Task material:
:::::
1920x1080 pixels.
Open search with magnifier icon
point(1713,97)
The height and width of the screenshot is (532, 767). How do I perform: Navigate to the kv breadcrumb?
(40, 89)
:::::
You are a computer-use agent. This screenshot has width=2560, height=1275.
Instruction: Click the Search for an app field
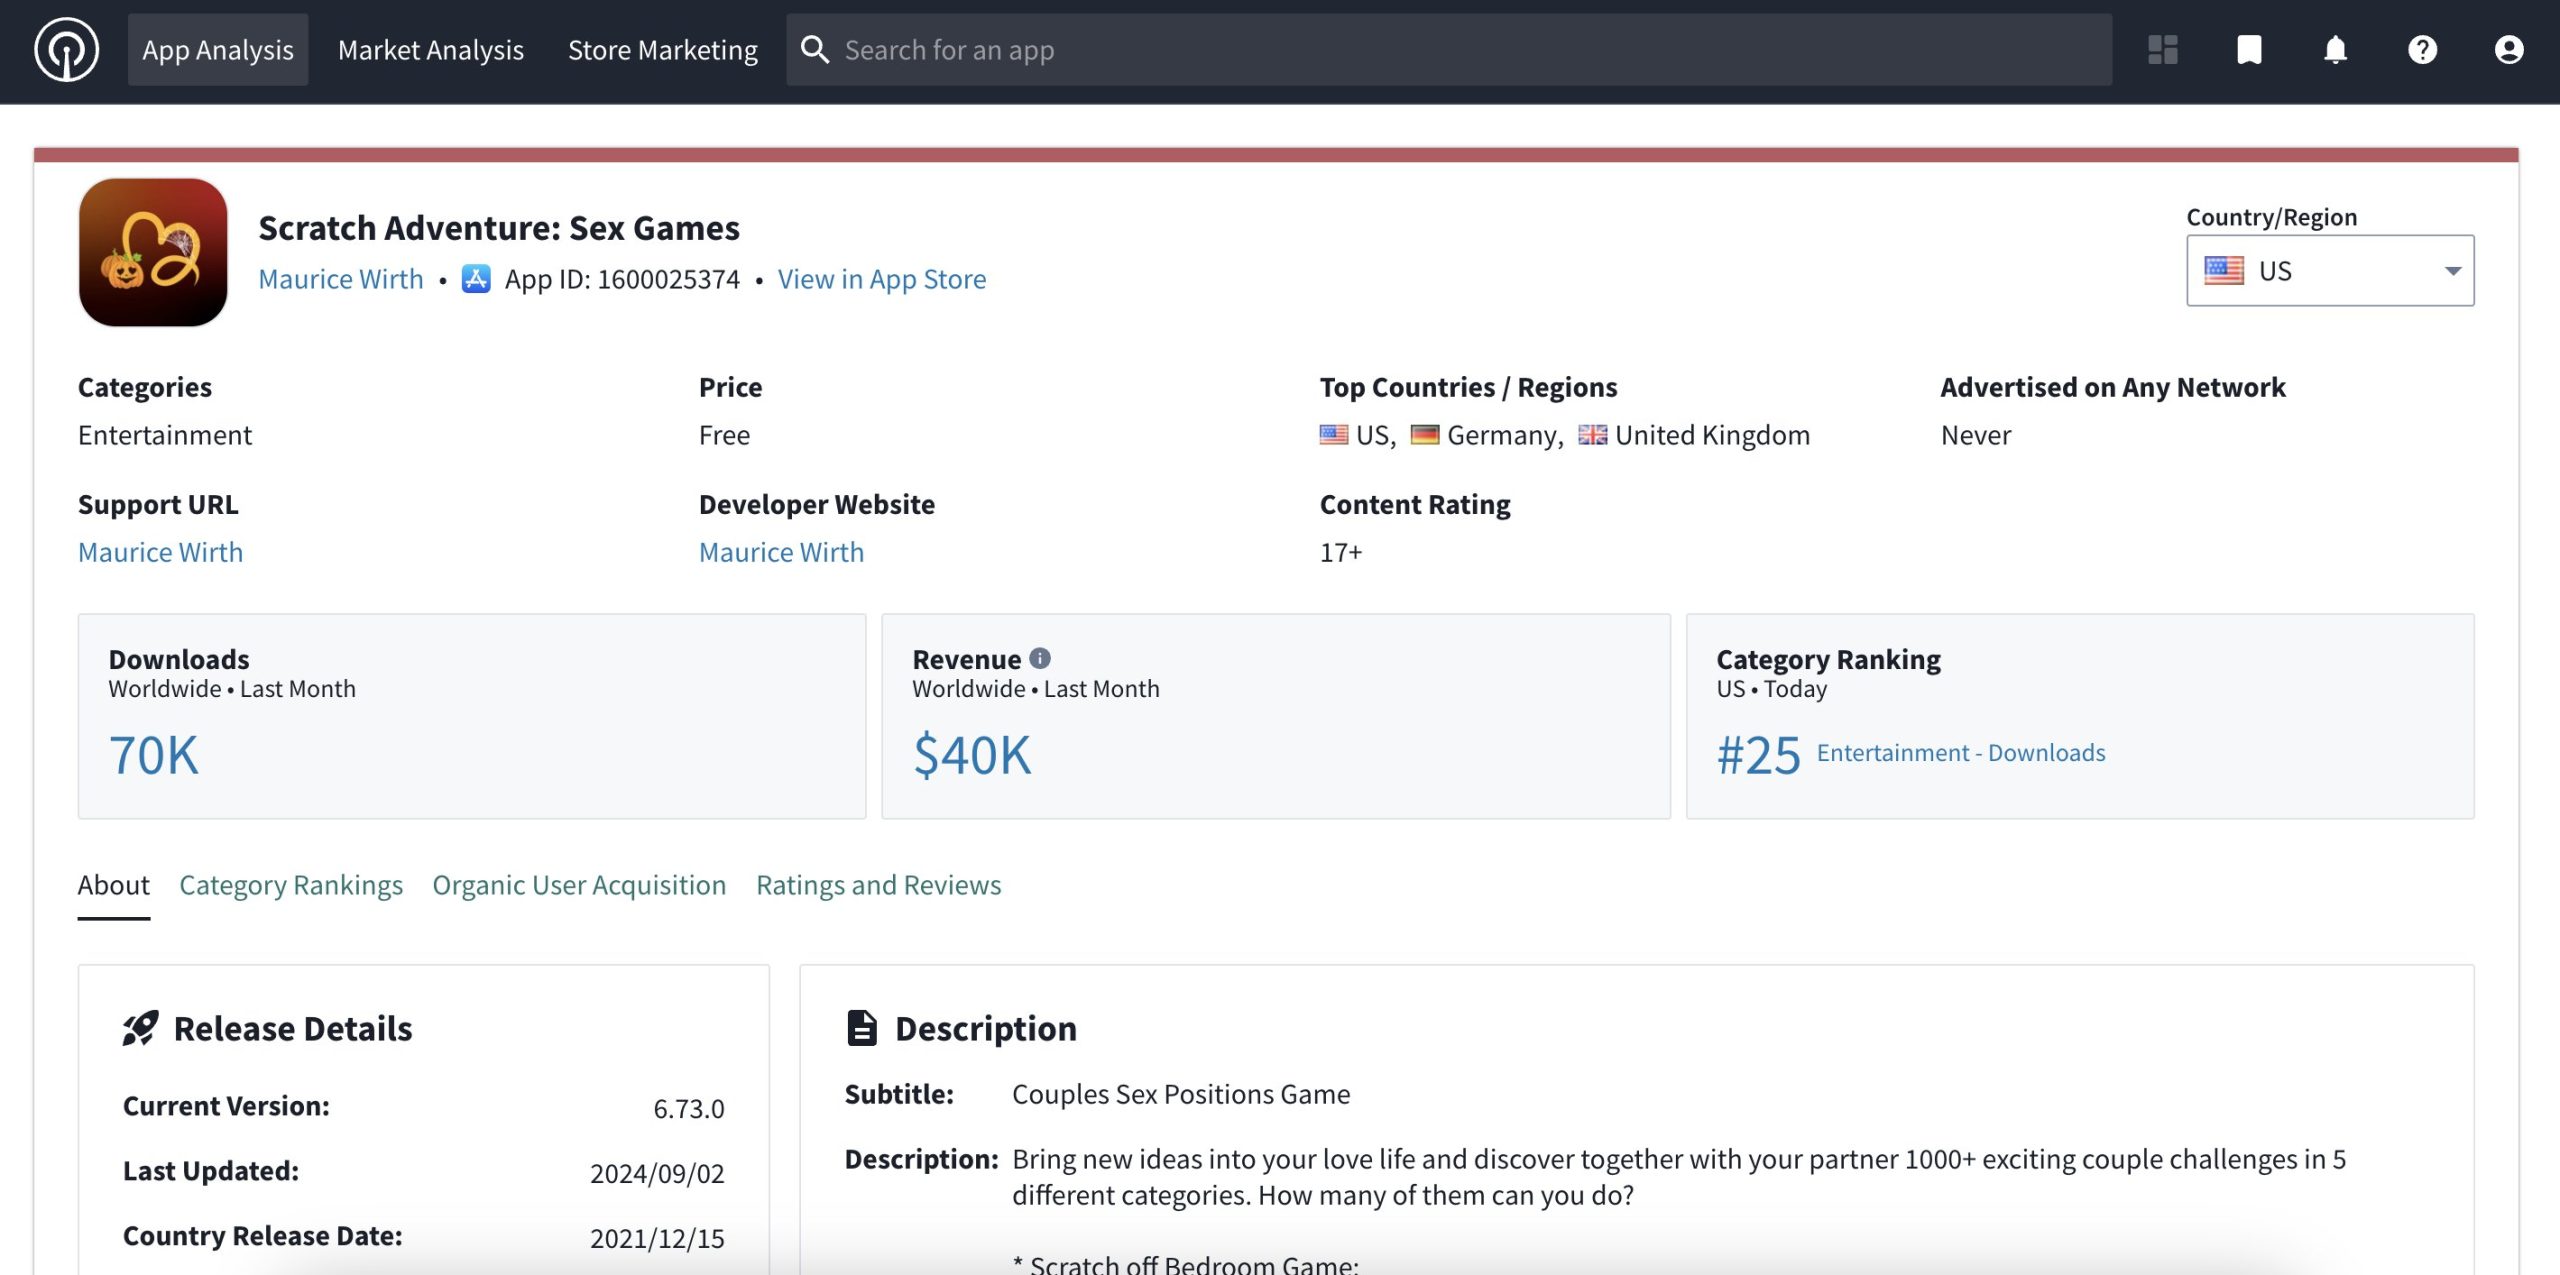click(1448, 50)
:::::
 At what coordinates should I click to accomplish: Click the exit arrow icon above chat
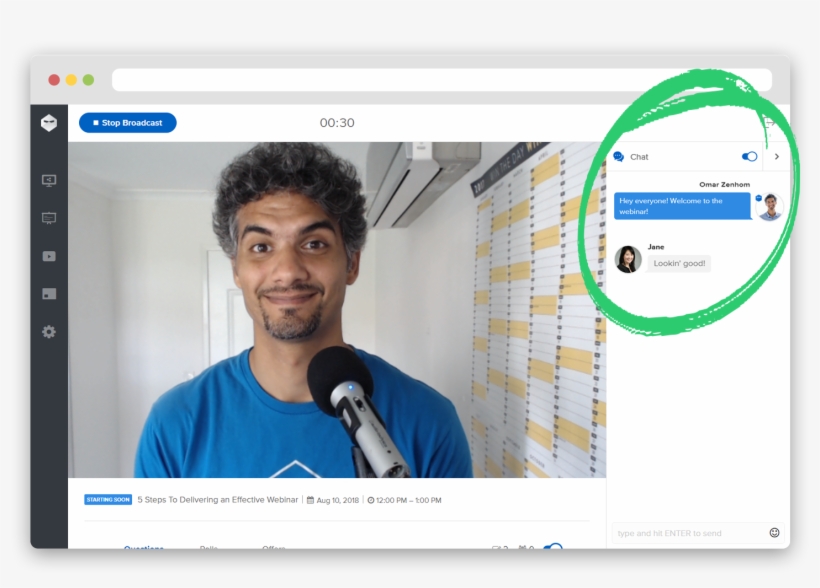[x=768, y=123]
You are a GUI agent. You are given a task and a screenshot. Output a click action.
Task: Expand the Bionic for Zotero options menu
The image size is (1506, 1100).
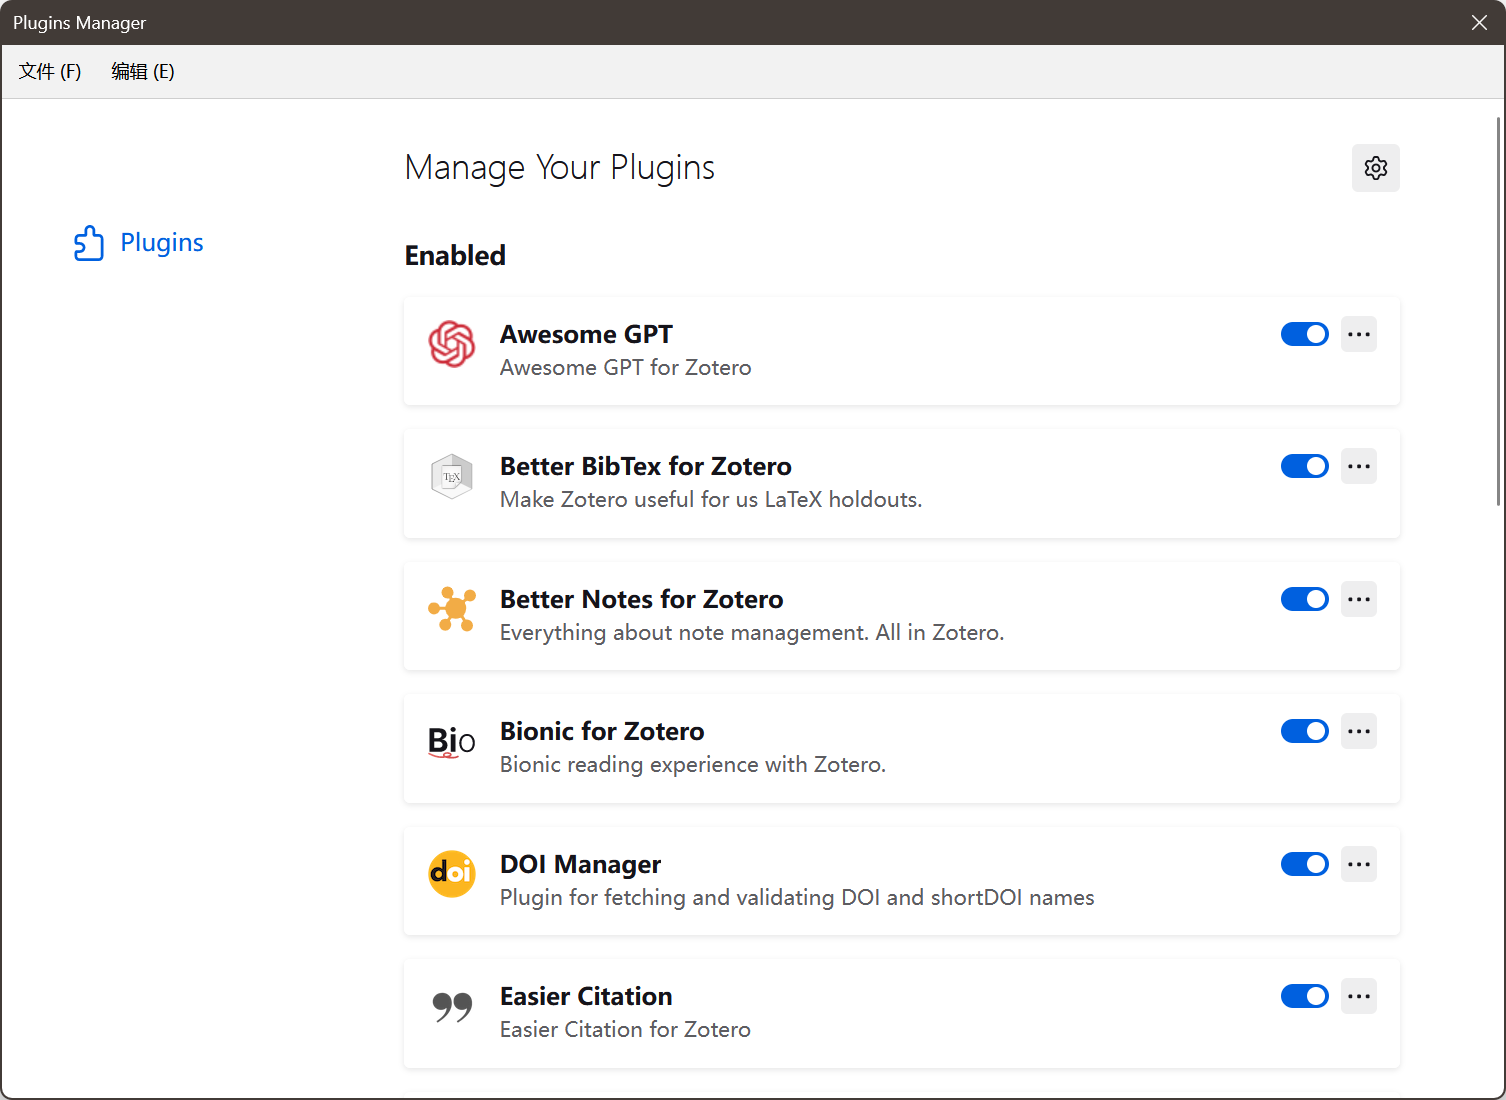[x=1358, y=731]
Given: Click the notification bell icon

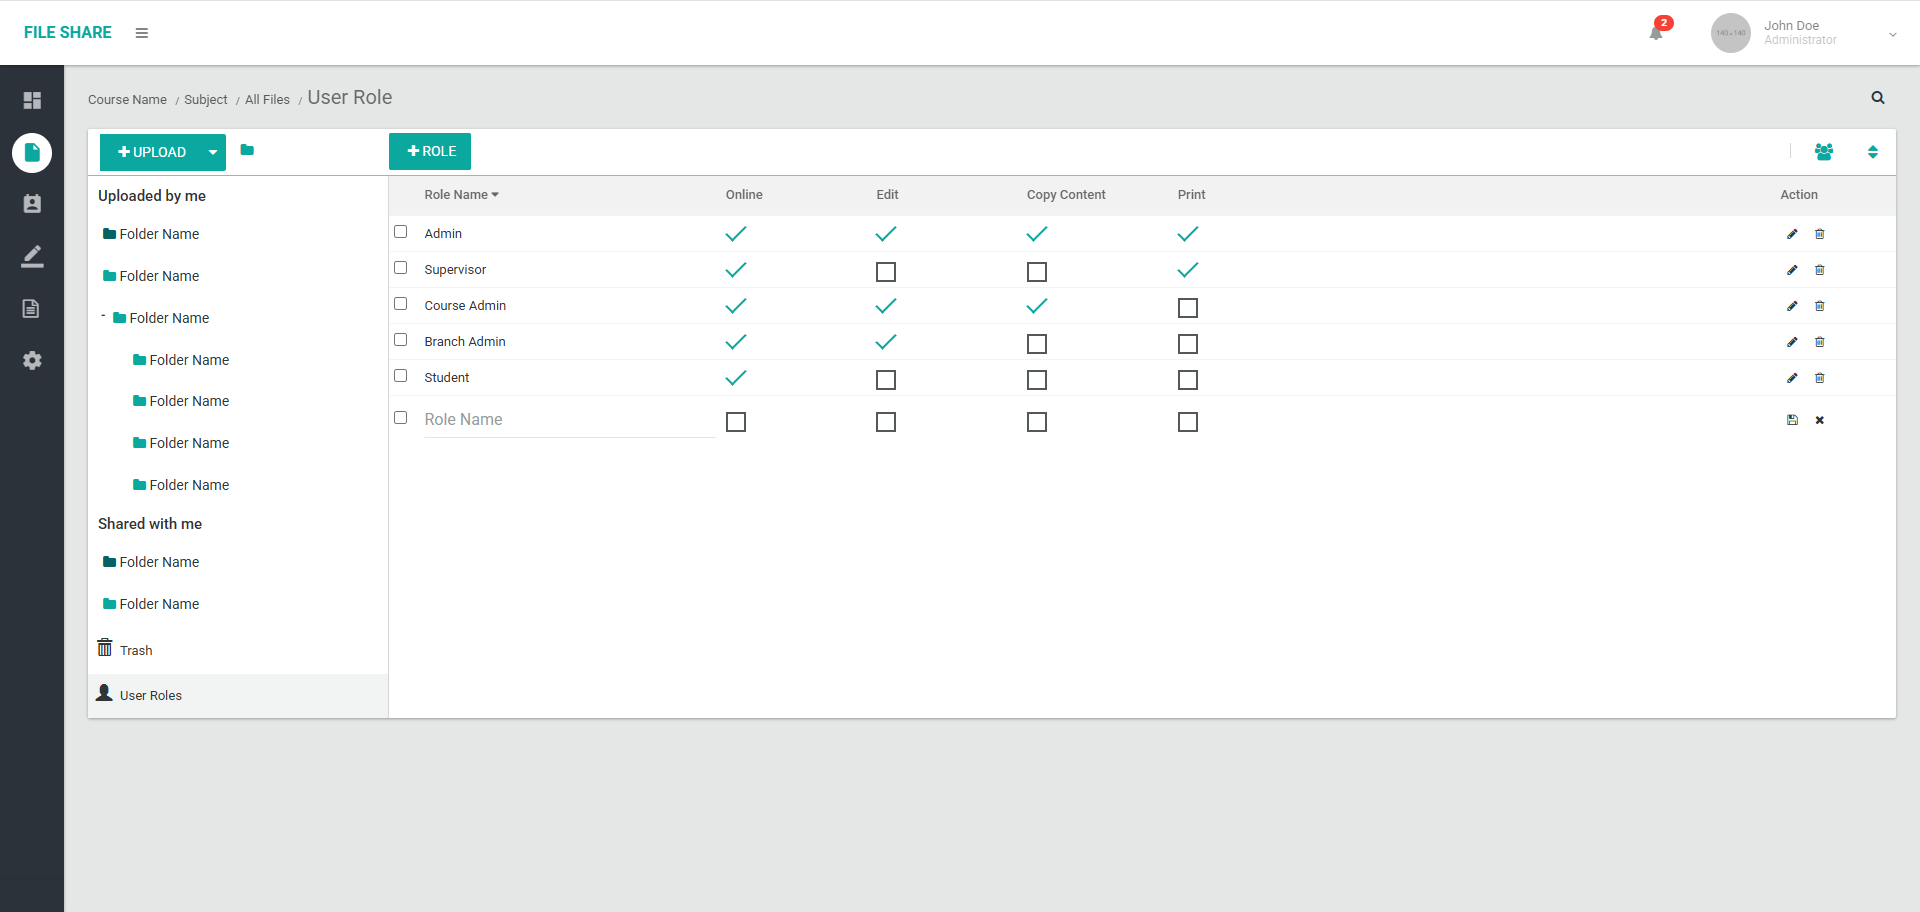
:::::
Given task: Copy out every line in the rows above that contains the word "width".

Solution for this task:
The height and width of the screenshot is (532, 767). How do I perform: Navigate to the kv breadcrumb?
You are a computer-use agent. This screenshot has width=2560, height=1275.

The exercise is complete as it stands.